Il gruppo complica certamente la vita del discesista. Il primo consiglio è fare la propria discesa, ragionando con la propria testa, facendo attenzione a chi ci precede e chi viene dietro. Quindi, seguire comunque le proprie traiettorie, facendo attenzione ad osservare il comportamento di chi ci precede, per evitare di tamponarlo, con uno sguardo ed un orecchio rivolto a chi viene dietro per evitare che ci tamponi. E' buona cosa avere sempre un occhio sulle mani ed i comandi di chi ci precede, così da anticiparne le mosse. Soprattutto in prossimità delle curve è meglio non rimanere in scia, ma spostarsi, a destra o sinistra, in modo da avere una certa libertà d'azione sia nel posticipare la frenata sia per vedere meglio la strada e scegliere, eventualmente, delle traiettorie differenti.


Il sorpasso


Se si vuole sorpassare un avversario, meglio farlo in rettilineo, in uscita di curva e poi, alla fine, in frenata. Sempre, però, in modo rapido, evitando di rimanere affiancati a lungo. Meglio evitare di affiancare un avversario in curva, se cade lui si rischia di essere trascinati a terra.


Curve a dx e a sx


Molti hanno una differente capacità di affrontare le curve a destra rispetto a quelle a sinistra. Niente di preoccupante, alcuni possono avere delle lievissime asimmetrie del busto che portano ad una differente postura in sella. Anche la differente mobilità del busto, tra destra e sinistra, può essere influente, portando ad una maggiore facilità nell'affrontare alcune curve piottosto che altre. In ogni caso, niente di cui preoccuparsi.


Allenarsi alla discesa


I principi fondamentali sono stati detti, ora occorre allenarsi. La cosa migliore è selezionare alcune discese, ma basta anche una sufficientemente lunga, ed allenarsi a mettere in pratica ogni aspetto considerato. Fondamentale è iniziare a capire il limite di tenuta dei copertoncini o tubolari, poi la potenza e gli spazi di arresto dell'impianto frenante, quindi ci si potrà concentrare sulle triettorie e la discesa in piega.
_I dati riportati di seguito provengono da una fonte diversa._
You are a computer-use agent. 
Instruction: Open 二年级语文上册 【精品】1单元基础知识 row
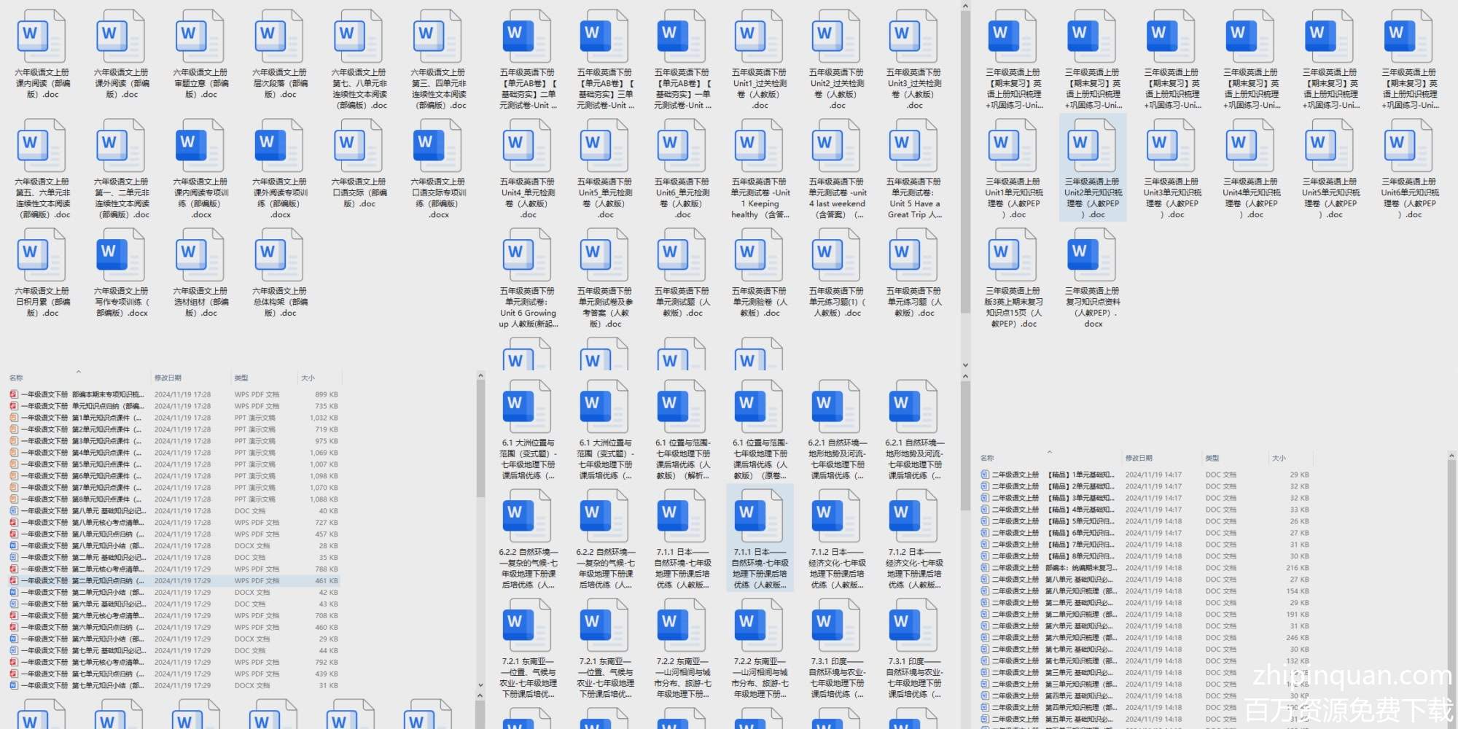click(1057, 475)
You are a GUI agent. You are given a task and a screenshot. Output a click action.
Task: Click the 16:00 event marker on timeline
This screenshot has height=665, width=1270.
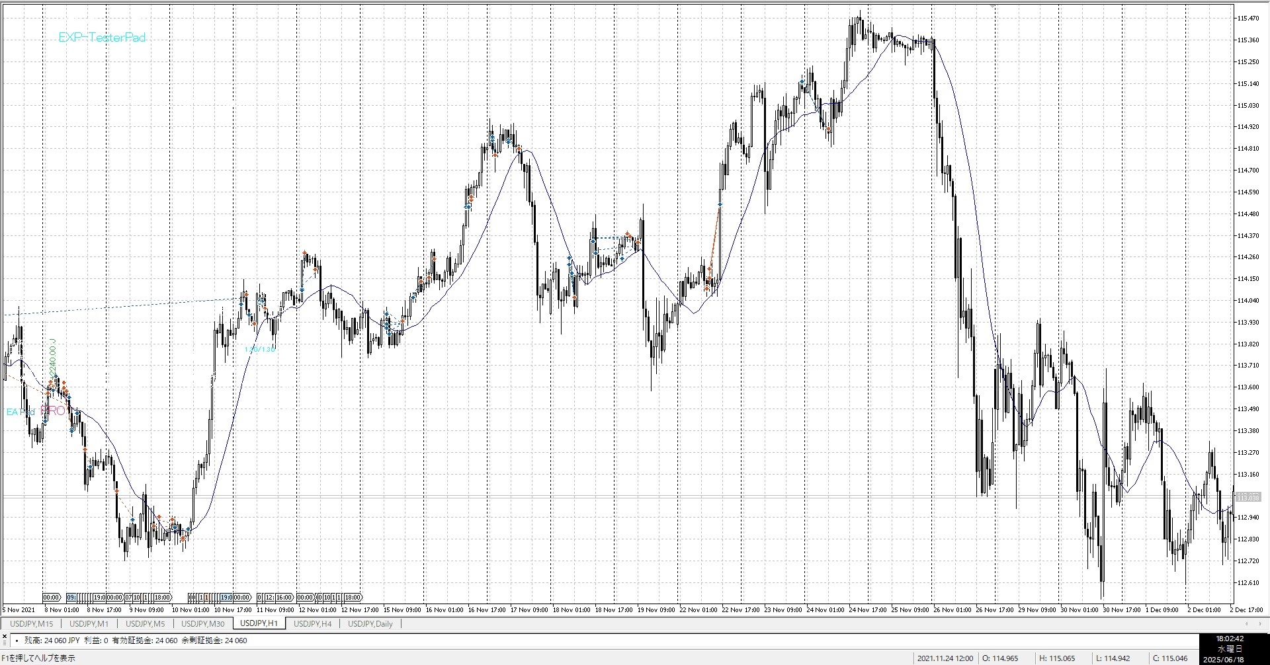284,598
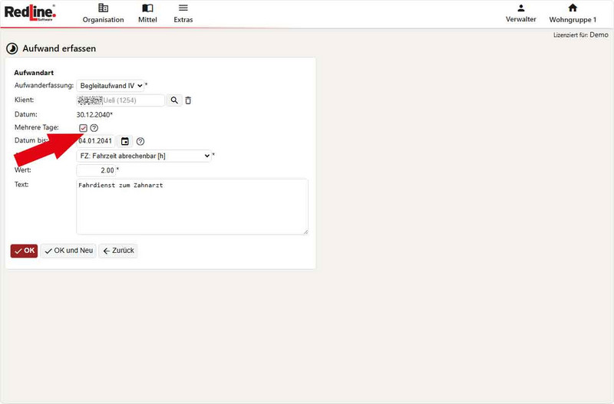Open the Extras hamburger menu
Image resolution: width=614 pixels, height=404 pixels.
tap(183, 13)
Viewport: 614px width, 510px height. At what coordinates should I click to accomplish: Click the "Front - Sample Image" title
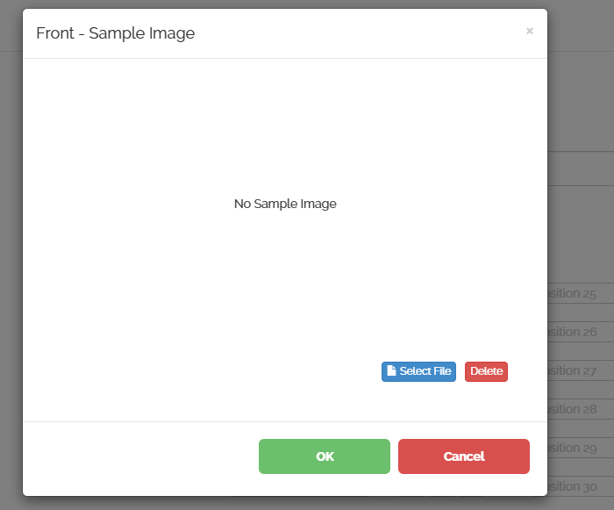[115, 33]
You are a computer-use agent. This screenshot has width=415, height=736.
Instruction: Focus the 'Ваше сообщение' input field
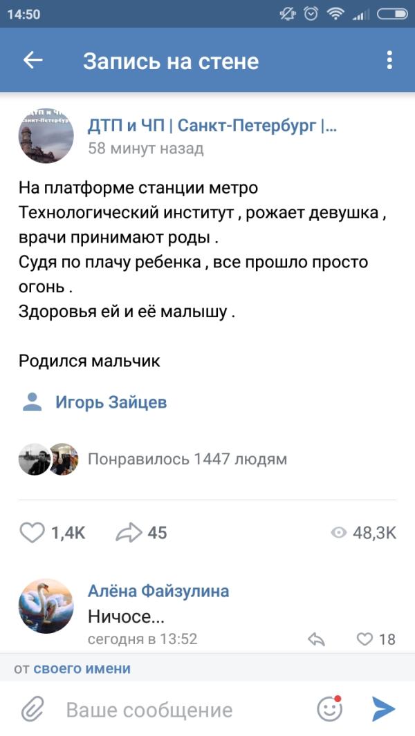click(x=180, y=710)
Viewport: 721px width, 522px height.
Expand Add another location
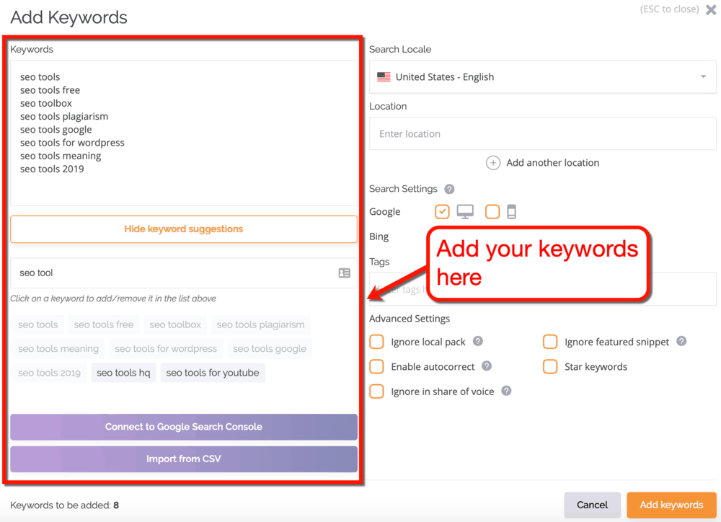pyautogui.click(x=542, y=162)
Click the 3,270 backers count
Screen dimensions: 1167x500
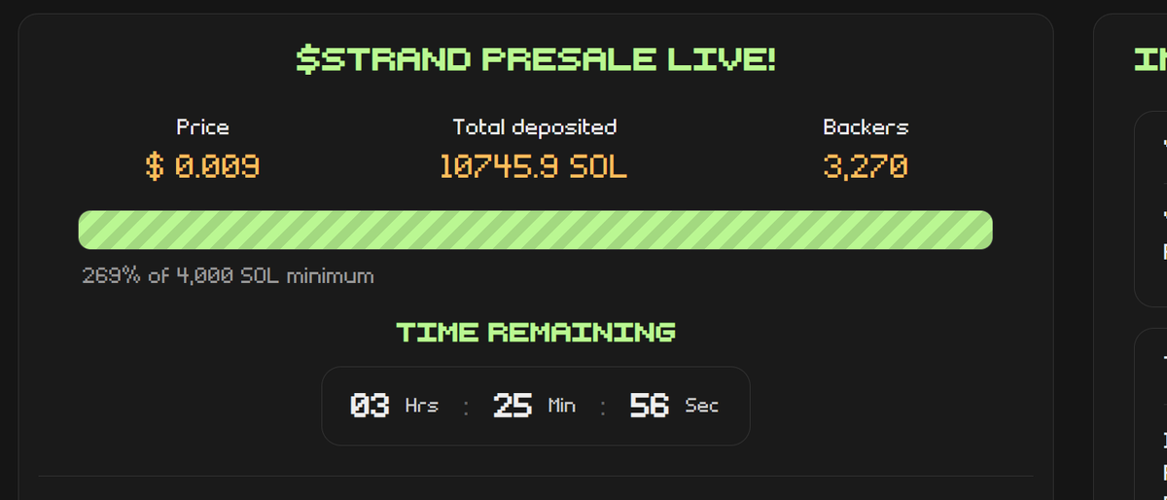(866, 167)
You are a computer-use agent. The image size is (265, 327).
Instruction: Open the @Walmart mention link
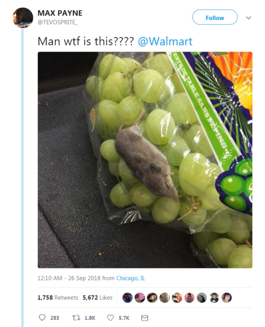(x=165, y=41)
Su strade aperte al traffico, poi, è sempre bene tenere un certo margine di sicurezza, che ci permetterà di reagire con tranquillità a qualsiasi tipo di imprevisto.


L'ultimo consiglio


Andare in bici è bello, ma la vita, in generale, lo è ancora di più: mai affrontare una discesa come se fosse l'ultima della propria vita, la prudenza non è mai troppa!